### Problem to solve
With the records below as your source, retype each line exactly from the top down to the line that contains "Task: Click the Open (6) chart label", and include that line.

### Given data
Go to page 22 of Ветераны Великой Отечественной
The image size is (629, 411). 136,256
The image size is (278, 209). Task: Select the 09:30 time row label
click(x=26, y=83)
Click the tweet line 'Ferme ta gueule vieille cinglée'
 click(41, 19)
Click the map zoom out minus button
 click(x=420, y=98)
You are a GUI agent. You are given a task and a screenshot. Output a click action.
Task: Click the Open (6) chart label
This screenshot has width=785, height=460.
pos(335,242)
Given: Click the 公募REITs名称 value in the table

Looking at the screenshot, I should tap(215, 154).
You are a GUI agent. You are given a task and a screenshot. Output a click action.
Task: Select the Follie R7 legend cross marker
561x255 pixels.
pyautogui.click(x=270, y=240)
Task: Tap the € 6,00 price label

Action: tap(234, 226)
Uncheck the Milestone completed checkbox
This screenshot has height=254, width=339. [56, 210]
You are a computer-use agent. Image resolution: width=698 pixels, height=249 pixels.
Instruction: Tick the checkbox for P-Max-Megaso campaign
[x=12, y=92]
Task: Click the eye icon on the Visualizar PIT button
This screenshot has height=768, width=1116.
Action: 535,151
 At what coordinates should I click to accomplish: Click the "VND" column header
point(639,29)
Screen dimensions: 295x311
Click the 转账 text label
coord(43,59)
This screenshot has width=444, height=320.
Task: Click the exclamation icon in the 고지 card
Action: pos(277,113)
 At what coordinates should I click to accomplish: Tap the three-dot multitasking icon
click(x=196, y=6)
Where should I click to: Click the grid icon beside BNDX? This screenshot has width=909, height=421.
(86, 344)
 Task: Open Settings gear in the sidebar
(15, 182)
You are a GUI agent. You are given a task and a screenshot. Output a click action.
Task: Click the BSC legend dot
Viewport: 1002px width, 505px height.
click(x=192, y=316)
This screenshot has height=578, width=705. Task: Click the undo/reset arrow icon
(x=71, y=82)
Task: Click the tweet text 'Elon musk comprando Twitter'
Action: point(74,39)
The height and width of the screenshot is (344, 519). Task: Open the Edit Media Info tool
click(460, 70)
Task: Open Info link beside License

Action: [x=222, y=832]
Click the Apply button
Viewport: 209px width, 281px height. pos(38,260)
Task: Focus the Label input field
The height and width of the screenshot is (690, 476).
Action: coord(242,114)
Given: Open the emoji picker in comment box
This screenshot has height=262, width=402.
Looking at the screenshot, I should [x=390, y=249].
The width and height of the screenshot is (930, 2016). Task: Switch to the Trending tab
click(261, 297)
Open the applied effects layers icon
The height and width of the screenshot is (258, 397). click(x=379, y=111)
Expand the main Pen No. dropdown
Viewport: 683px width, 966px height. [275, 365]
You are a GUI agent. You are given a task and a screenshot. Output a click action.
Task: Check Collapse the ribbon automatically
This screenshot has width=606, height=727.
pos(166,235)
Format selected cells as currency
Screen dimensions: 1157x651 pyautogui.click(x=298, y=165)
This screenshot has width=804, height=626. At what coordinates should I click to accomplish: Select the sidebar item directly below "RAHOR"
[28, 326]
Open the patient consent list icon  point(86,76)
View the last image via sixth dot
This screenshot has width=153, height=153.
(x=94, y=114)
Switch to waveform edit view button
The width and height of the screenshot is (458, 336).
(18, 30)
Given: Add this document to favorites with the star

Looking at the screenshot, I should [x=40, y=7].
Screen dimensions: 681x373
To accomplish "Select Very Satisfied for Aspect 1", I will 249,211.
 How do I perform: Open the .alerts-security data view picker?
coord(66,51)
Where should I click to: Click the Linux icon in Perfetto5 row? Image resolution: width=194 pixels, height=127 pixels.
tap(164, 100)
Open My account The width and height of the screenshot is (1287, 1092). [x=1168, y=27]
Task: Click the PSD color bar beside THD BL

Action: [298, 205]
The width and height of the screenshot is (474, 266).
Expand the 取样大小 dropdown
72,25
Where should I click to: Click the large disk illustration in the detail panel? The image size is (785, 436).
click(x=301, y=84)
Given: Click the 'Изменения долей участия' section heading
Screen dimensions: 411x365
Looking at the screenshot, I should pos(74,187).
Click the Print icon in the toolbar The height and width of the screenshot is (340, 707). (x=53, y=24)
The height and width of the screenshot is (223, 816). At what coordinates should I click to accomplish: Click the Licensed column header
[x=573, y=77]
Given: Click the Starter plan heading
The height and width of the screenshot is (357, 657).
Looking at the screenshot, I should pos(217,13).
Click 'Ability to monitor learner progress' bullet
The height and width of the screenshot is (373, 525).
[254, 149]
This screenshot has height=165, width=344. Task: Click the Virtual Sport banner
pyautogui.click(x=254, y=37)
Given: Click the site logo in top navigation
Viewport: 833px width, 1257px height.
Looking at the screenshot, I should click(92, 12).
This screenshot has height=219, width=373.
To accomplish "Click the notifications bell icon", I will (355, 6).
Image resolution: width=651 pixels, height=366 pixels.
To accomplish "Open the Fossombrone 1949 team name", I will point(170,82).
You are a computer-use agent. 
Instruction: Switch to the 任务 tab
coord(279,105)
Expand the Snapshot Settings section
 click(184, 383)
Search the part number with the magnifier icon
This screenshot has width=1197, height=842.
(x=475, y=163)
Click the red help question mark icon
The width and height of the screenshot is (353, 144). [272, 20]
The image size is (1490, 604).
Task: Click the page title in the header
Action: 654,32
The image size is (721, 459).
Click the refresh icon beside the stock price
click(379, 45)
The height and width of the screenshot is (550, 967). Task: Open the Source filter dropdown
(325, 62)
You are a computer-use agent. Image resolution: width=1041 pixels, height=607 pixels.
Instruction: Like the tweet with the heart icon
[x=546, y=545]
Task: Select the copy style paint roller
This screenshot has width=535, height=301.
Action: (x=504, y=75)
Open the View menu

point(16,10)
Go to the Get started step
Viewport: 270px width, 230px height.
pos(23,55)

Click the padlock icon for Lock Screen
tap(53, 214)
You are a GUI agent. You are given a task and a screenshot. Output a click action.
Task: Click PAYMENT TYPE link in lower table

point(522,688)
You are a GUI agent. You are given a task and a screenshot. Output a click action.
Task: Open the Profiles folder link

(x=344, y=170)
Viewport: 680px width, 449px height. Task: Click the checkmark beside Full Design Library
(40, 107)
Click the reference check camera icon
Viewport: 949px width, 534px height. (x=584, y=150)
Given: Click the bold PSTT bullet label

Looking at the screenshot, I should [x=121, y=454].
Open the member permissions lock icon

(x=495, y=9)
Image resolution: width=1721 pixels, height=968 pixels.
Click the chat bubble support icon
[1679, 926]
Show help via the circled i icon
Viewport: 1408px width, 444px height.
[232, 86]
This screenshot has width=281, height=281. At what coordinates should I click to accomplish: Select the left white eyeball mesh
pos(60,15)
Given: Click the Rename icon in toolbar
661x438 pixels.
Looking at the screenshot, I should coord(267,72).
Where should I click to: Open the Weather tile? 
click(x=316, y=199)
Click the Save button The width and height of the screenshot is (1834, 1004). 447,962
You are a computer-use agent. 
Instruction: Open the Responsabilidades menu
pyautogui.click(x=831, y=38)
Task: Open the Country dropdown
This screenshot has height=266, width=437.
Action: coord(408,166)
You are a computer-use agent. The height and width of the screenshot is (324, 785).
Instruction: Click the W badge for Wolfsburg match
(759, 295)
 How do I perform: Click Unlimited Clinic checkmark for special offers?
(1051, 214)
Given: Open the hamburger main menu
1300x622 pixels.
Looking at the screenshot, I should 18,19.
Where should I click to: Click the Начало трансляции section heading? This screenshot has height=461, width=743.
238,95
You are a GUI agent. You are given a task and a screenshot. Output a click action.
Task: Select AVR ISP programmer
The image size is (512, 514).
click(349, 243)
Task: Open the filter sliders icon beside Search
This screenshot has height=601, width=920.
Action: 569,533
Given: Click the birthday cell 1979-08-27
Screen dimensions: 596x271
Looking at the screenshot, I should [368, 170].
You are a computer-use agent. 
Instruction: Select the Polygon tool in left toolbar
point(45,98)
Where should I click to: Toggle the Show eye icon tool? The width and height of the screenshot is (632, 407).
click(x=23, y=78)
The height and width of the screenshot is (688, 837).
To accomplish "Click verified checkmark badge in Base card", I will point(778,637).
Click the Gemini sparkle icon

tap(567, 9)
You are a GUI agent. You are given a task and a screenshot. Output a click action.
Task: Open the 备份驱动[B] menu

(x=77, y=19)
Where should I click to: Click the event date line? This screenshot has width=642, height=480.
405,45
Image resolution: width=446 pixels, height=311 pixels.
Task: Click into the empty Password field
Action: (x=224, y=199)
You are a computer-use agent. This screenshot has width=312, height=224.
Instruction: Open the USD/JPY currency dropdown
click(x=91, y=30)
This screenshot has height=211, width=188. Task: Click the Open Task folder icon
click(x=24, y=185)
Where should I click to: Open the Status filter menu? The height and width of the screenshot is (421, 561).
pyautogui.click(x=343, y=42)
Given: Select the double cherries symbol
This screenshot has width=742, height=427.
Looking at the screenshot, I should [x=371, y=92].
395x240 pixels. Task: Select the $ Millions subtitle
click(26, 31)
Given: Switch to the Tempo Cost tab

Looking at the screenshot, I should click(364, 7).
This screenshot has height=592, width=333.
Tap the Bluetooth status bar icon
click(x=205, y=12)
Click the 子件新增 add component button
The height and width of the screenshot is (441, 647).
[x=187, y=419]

### Result for this task
Go to page 22 of Ветераны Великой Отечественной
The image size is (629, 411). 136,256
The image size is (278, 209). Task: Select the 09:30 time row label
click(x=26, y=83)
Click the tweet line 'Ferme ta gueule vieille cinglée'
 click(41, 19)
Click the map zoom out minus button
 click(x=420, y=98)
You are a GUI agent. You are given a task and a screenshot. Output a click action.
Task: Click the Open (6) chart label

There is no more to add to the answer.